WORK ORDER -
In the data below, which lines hold "Swimwear"? Copy every one.

- - -

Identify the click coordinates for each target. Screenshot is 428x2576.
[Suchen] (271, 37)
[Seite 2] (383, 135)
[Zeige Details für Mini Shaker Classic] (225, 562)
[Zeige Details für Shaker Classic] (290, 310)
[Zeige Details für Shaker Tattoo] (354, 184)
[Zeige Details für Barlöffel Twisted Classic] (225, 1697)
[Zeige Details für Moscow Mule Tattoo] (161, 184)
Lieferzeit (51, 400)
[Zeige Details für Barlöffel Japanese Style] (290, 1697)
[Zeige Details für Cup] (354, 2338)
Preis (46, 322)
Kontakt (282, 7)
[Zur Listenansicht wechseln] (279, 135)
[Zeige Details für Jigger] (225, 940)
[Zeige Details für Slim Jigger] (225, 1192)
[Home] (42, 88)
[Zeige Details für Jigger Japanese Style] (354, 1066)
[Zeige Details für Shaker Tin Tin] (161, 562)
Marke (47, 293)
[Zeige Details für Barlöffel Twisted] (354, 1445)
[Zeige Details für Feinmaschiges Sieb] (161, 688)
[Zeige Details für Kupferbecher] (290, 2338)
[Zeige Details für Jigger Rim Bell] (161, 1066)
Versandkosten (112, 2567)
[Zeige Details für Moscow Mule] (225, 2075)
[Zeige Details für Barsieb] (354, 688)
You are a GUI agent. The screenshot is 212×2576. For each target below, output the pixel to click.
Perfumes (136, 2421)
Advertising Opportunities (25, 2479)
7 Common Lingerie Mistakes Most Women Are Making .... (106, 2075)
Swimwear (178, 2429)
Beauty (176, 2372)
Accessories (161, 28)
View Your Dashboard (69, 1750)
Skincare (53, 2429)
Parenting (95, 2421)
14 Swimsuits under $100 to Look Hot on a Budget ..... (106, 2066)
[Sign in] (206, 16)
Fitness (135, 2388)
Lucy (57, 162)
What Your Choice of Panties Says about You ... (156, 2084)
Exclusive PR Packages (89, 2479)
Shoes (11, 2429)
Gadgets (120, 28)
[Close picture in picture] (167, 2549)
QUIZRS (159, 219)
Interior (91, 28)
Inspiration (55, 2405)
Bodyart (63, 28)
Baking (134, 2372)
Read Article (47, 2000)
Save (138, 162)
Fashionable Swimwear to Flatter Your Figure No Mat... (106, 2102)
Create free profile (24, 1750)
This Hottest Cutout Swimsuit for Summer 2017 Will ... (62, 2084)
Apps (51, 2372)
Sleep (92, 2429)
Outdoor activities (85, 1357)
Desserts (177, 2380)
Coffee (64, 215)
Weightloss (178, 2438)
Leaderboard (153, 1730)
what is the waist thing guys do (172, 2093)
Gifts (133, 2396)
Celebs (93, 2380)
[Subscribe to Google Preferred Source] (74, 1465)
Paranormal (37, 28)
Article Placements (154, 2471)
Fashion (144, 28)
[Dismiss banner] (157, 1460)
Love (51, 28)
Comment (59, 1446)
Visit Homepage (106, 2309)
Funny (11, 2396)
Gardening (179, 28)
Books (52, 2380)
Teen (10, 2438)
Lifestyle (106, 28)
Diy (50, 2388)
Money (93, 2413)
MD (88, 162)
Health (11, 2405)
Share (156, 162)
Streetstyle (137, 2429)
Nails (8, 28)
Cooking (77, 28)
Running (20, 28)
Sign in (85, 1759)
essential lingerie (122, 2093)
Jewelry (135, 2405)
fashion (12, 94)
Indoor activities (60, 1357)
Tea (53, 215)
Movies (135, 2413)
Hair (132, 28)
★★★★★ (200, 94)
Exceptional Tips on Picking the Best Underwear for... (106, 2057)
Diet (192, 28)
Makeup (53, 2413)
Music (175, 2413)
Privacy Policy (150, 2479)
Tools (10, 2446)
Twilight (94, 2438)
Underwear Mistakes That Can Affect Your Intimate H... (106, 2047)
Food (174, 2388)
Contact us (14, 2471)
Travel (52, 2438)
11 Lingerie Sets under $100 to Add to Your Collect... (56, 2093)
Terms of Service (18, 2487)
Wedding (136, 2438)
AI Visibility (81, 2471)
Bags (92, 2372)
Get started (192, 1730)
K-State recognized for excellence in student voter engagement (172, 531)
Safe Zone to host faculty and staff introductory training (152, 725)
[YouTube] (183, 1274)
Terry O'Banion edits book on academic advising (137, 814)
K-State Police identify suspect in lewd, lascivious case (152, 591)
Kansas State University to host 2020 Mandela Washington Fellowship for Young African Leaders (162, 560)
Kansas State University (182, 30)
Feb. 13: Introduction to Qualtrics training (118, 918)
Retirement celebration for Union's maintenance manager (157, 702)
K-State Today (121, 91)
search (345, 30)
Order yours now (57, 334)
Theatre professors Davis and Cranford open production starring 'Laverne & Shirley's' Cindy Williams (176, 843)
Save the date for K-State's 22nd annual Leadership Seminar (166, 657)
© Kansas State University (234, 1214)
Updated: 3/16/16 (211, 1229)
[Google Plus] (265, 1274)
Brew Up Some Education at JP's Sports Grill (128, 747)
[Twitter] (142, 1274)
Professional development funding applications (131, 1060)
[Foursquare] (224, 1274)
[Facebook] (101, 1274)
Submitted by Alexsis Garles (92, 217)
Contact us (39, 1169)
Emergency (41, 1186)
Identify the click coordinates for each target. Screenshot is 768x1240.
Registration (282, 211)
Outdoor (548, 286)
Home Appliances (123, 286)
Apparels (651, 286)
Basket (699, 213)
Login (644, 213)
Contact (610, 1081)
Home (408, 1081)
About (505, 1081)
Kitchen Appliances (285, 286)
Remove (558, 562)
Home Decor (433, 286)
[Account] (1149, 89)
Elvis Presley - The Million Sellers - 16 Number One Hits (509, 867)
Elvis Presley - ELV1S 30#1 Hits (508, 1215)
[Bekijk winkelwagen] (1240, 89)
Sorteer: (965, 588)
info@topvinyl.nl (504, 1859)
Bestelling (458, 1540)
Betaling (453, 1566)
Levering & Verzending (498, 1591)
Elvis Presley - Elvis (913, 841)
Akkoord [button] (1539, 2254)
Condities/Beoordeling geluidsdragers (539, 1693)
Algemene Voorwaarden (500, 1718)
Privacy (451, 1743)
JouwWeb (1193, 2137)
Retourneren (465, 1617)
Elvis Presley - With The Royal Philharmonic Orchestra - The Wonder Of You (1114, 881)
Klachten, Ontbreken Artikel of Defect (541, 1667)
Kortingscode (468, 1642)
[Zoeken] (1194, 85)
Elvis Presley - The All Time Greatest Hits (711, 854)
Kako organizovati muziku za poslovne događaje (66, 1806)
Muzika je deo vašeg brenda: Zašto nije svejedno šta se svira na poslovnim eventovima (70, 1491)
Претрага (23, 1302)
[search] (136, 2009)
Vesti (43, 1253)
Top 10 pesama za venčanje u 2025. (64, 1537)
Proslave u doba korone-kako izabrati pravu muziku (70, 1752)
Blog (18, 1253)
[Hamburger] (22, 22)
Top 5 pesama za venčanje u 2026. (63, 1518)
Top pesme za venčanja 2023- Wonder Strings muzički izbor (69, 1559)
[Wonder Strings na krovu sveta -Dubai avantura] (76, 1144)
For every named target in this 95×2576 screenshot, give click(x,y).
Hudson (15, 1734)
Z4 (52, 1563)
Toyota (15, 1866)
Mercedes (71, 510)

- - -

TASK RESPONSE -
Swimwear (178, 2429)
Fashionable Swimwear to Flatter Your Figure No Mat... (106, 2102)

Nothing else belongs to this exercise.